La trasparenza dimostrata da Figma in questa situazione può essere vista come un passo positivo verso una maggiore responsabilità nel settore. Tuttavia, resta da vedere come l'azienda e altri sviluppatori di strumenti AI bilanceranno l'innovazione con la necessità di proteggere i diritti dei creatori e mantenere l'integrità del processo di design.

In conclusione, questo episodio serve come un importante promemoria dei potenziali rischi e delle sfide etiche associate all'uso dell'AI nel design e in altri campi creativi. Mentre la tecnologia continua a evolversi, sarà fondamentale per le aziende come Figma mantenere un equilibrio tra innovazione, responsabilità e rispetto per la proprietà intellettuale.


L'argomento principale di cui si parla nel testo fornito è Figma, la piattaforma di design collaborativo, e in particolare il suo strumento di intelligenza artificiale generativa "Make Designs".

Figma è diventata negli ultimi anni uno dei software di design più utilizzati al mondo, rivoluzionando il modo in cui i designer collaborano sui progetti. Fondata nel 2012 da Dylan Field e Evan Wallace, l'azienda ha rapidamente guadagnato popolarità grazie al suo approccio basato sul cloud e alle funzionalità collaborative in tempo reale.

Un aspetto interessante della storia di Figma è che inizialmente il progetto non era focalizzato sul design grafico. I fondatori avevano originariamente l'intenzione di creare un tool per la modellazione 3D direttamente nel browser. Tuttavia, dopo aver constatato le difficoltà tecniche di questo approccio, decisero di concentrarsi sul design 2D, una scelta che si è rivelata vincente.

La piattaforma ha introdotto diverse innovazioni nel campo del design digitale. Ad esempio, è stata una delle prime a offrire un sistema di design collaborativo in tempo reale, permettendo a più designer di lavorare simultaneamente sullo stesso progetto. Questa funzionalità ha cambiato radicalmente il workflow di molti team di design, rendendo il processo più fluido ed efficiente.
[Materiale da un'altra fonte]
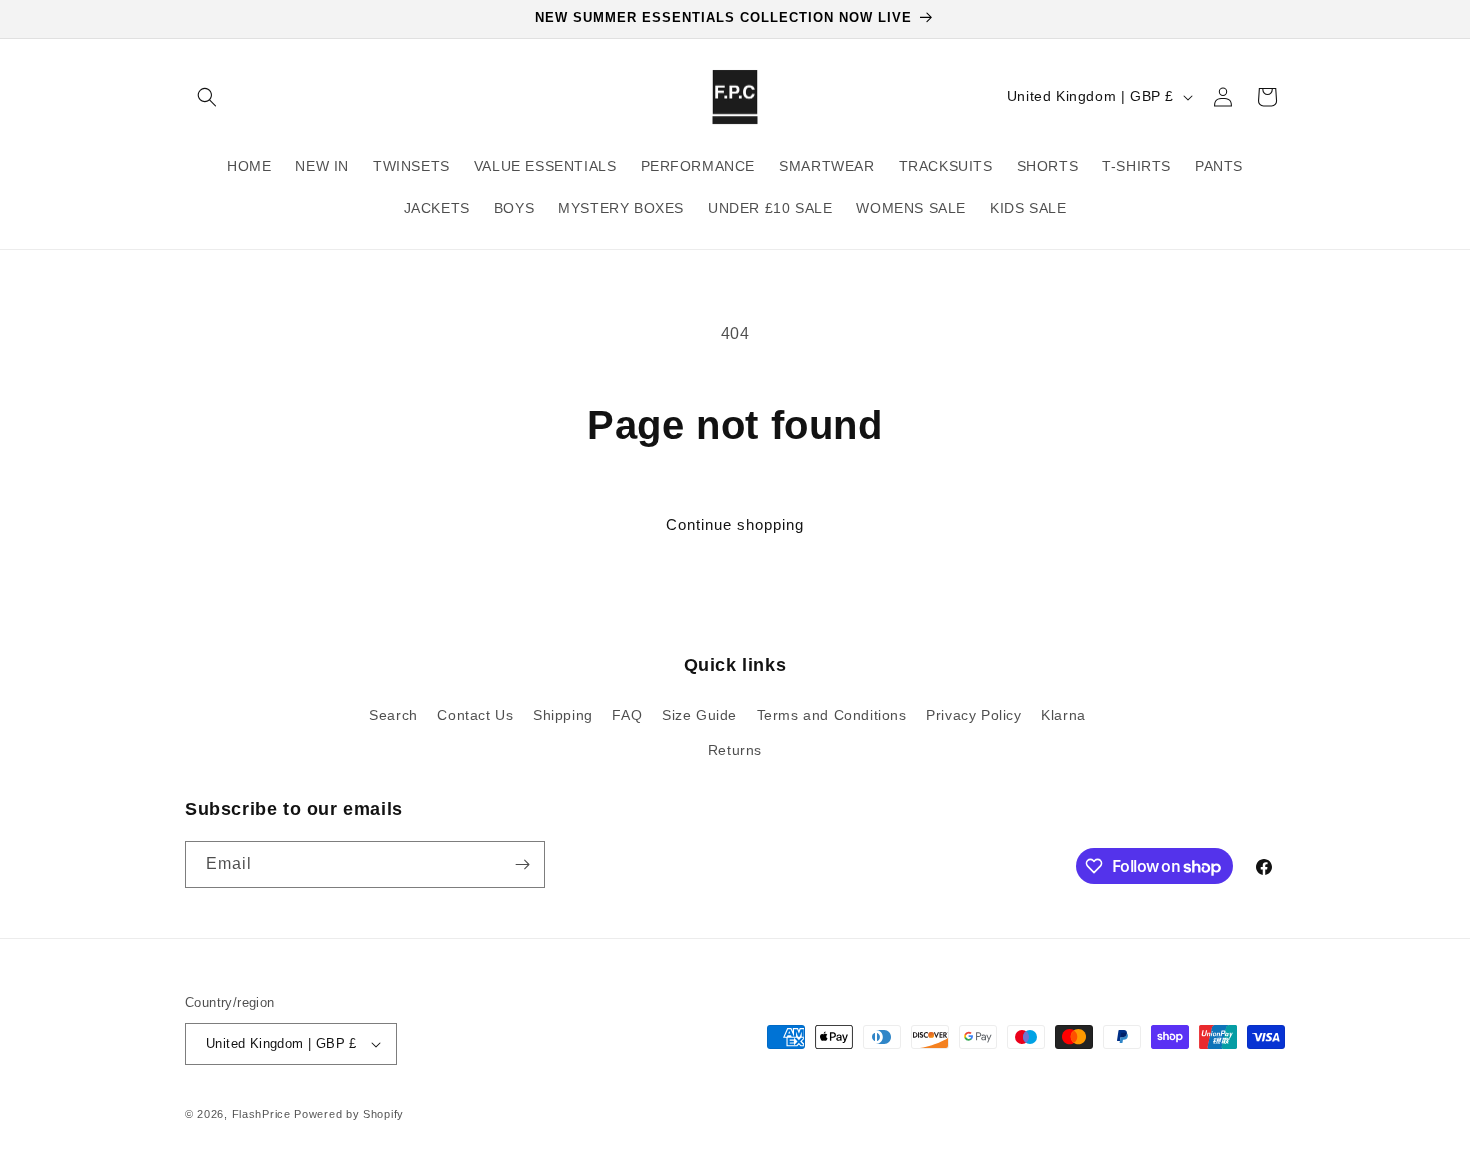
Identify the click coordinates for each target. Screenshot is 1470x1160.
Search (393, 715)
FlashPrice (261, 1114)
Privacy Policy (973, 715)
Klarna (1063, 715)
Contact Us (475, 715)
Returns (735, 750)
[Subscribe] (522, 864)
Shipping (563, 715)
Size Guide (699, 715)
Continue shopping (735, 524)
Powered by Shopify (349, 1114)
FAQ (627, 715)
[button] (207, 97)
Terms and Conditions (832, 715)
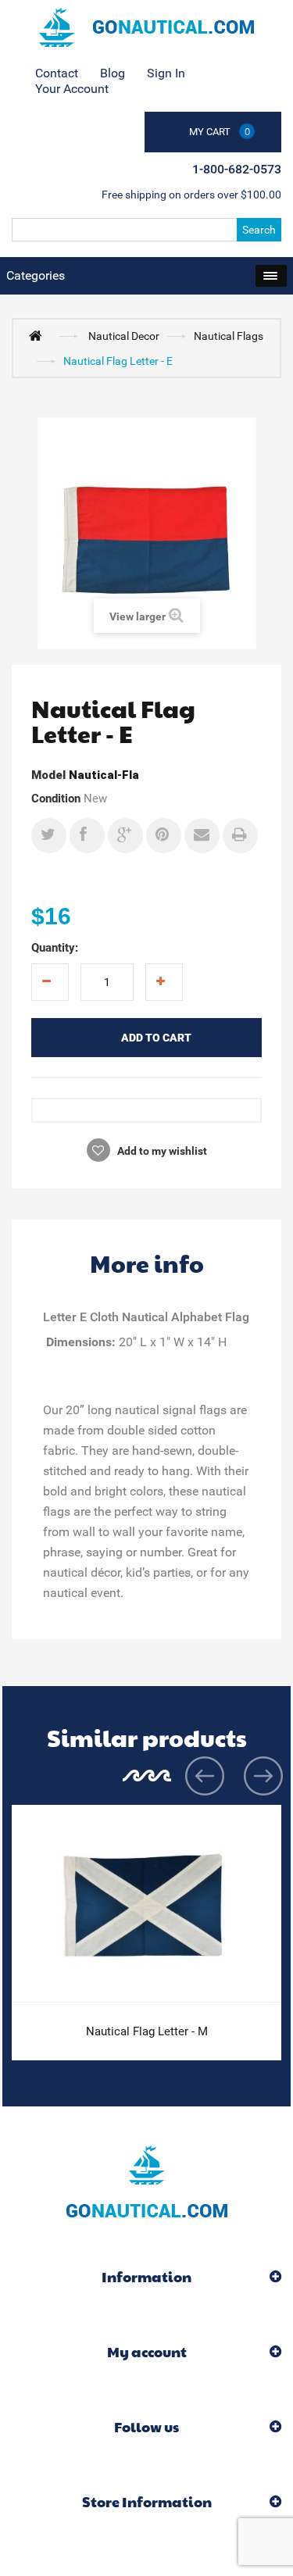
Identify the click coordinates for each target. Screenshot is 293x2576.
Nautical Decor (123, 336)
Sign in (166, 73)
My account (147, 2351)
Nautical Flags (228, 336)
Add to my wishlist (161, 1151)
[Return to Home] (39, 335)
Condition (55, 798)
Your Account (72, 88)
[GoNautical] (146, 27)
Il design è un linguaggio universale che può unire le persone e creare esperienze straordinarie

Questa citazione di Dylan Field, CEO di Figma, riflette la filosofia dell'azienda e la sua missione di rendere il design accessibile e collaborativo.
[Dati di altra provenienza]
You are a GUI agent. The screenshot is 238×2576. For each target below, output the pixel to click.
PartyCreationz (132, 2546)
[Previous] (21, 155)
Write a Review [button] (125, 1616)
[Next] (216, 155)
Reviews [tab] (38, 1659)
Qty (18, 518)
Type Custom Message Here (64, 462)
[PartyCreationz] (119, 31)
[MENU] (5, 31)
Un'altra curiosità riguarda il nome "Figma". Contrariamente a quanto si potrebbe pensare, non deriva da "figura" o simili, ma è in realtà un gioco di parole con "sigma", la lettera greca che rappresenta la somma in matematica. L'idea era che Figma rappresentasse la somma di tutte le idee e i contributi dei designer che utilizzano la piattaforma.

Nel corso degli anni, Figma ha continuato a innovare, introducendo funzionalità come i componenti auto-layout, che hanno semplificato notevolmente la creazione di interfacce responsive, e più recentemente, strumenti basati sull'intelligenza artificiale come "Make Designs".
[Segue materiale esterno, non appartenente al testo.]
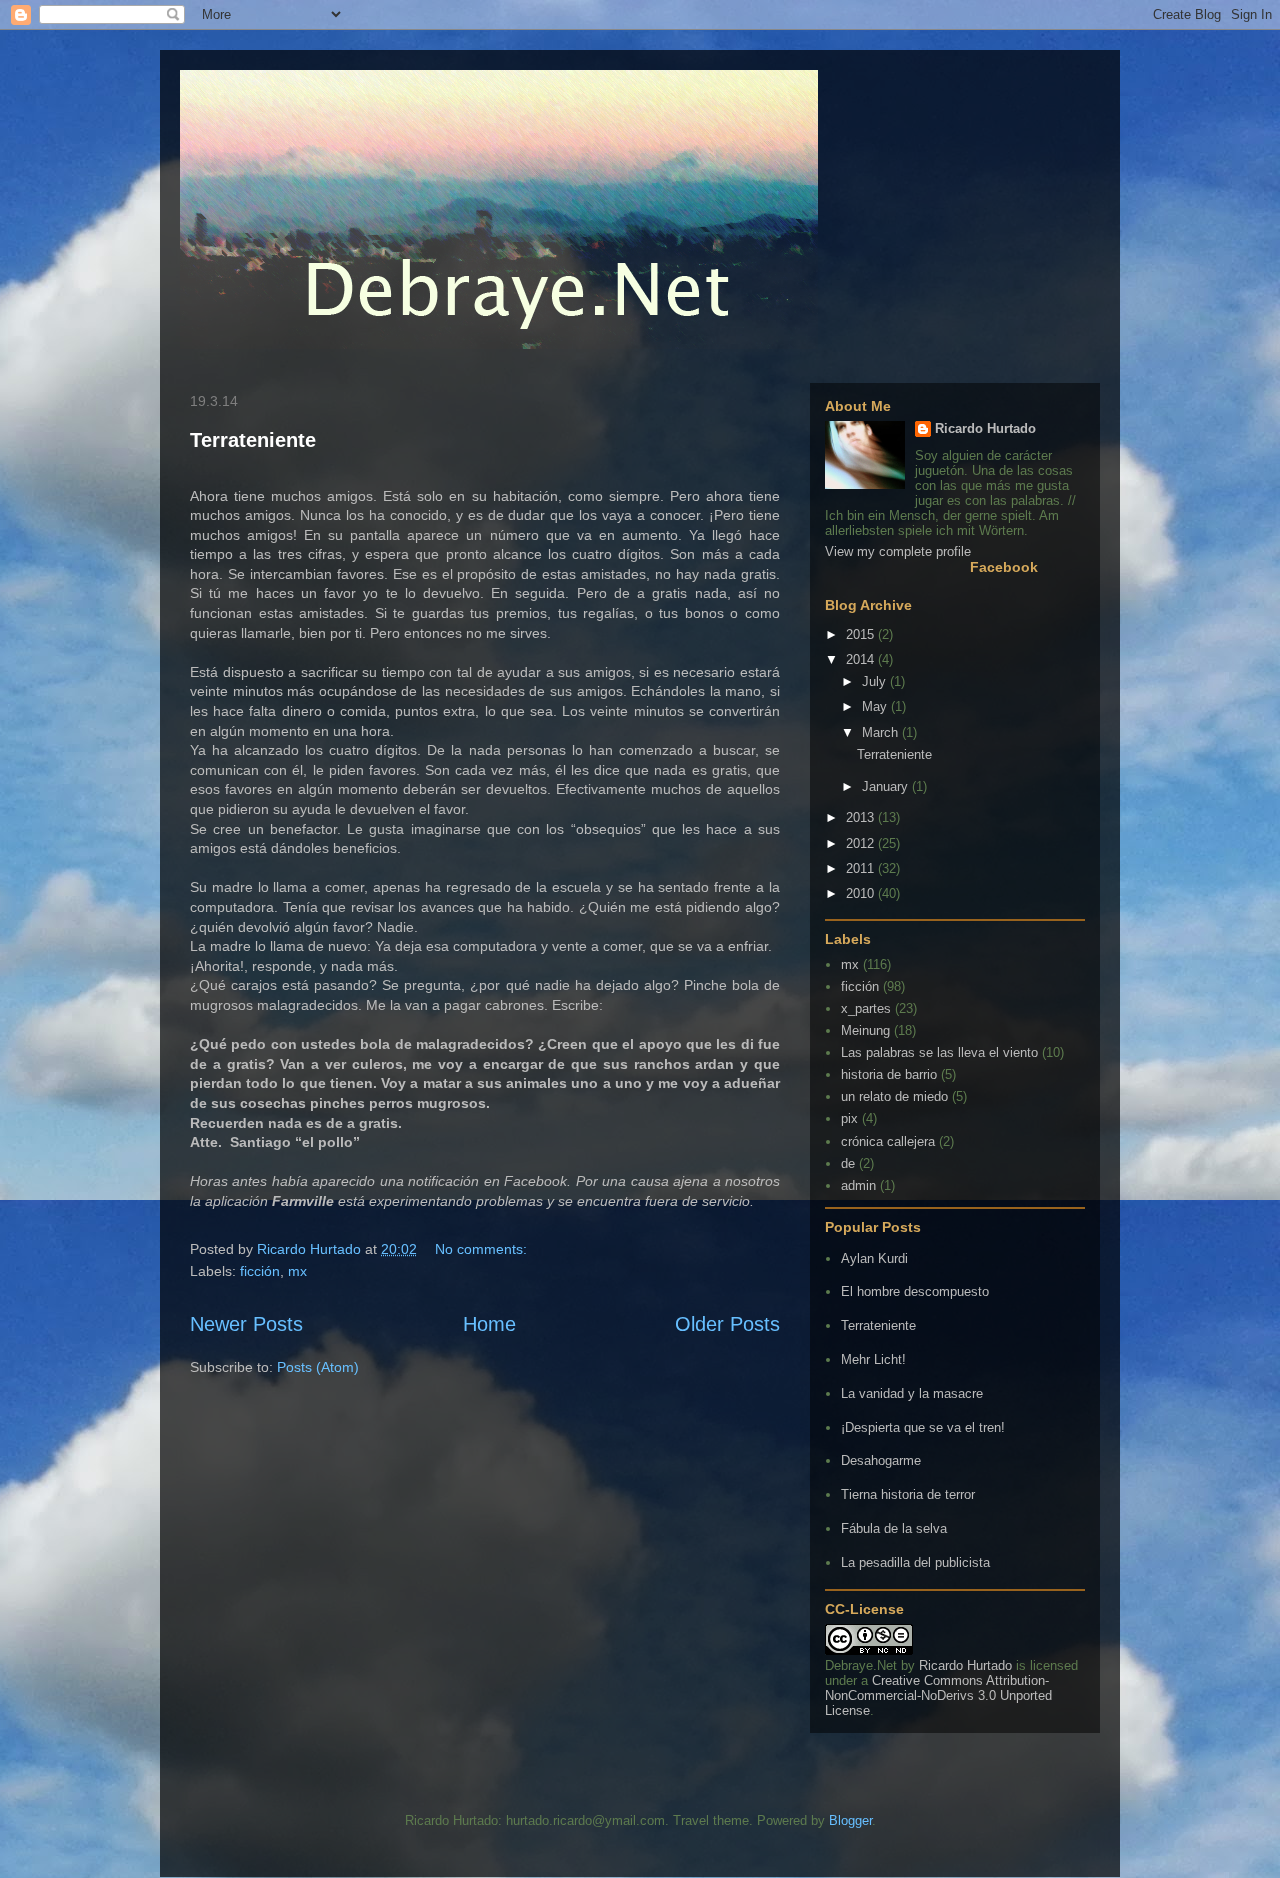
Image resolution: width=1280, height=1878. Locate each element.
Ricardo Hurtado (985, 428)
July (876, 681)
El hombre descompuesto (915, 1291)
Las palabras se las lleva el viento (939, 1052)
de (848, 1163)
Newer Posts (246, 1324)
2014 (862, 659)
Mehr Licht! (873, 1359)
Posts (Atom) (318, 1367)
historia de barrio (889, 1074)
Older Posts (727, 1324)
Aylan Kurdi (874, 1258)
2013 (862, 817)
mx (297, 1271)
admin (858, 1185)
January (887, 786)
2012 (862, 843)
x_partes (866, 1008)
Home (489, 1324)
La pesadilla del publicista (915, 1562)
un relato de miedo (894, 1096)
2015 (862, 634)
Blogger (850, 1820)
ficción (260, 1271)
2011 (862, 868)
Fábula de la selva (894, 1528)
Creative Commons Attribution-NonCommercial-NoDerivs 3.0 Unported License (938, 1695)
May (876, 706)
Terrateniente (253, 440)
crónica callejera (888, 1141)
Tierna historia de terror (908, 1494)
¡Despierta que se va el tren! (923, 1427)
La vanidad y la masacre (912, 1393)
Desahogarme (881, 1460)
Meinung (865, 1030)
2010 (862, 893)
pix (849, 1118)
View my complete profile (898, 551)
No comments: (483, 1249)
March (882, 732)
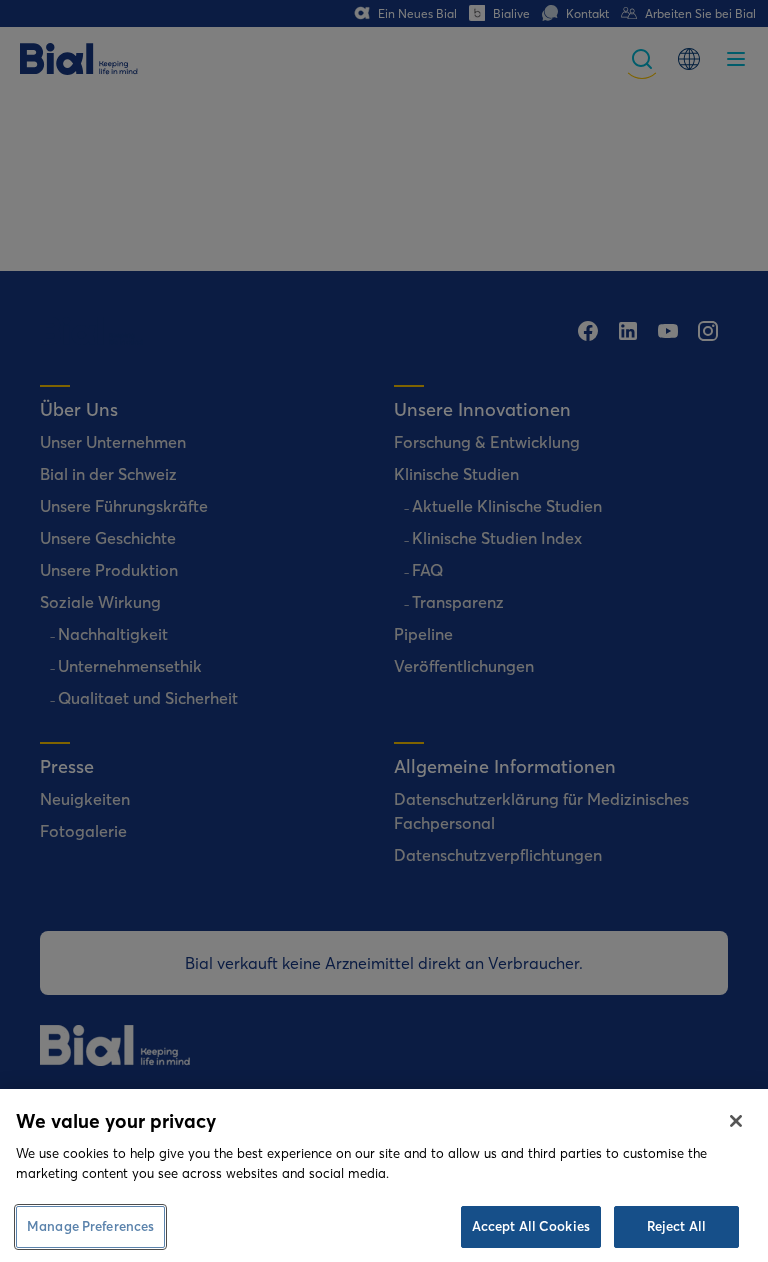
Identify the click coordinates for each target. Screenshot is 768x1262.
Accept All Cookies (531, 1226)
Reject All (676, 1226)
L'introduzione di strumenti AI nel design ha aperto nuove possibilità, ma ha anche sollevato questioni etiche e legali, come dimostrato dalla recente controversia su "Make Designs". Questo episodio sottolinea l'importanza di bilanciare l'innovazione tecnologica con considerazioni etiche e di proprietà intellettuale, una sfida che Figma e altre aziende nel settore del design digitale dovranno affrontare nei prossimi anni.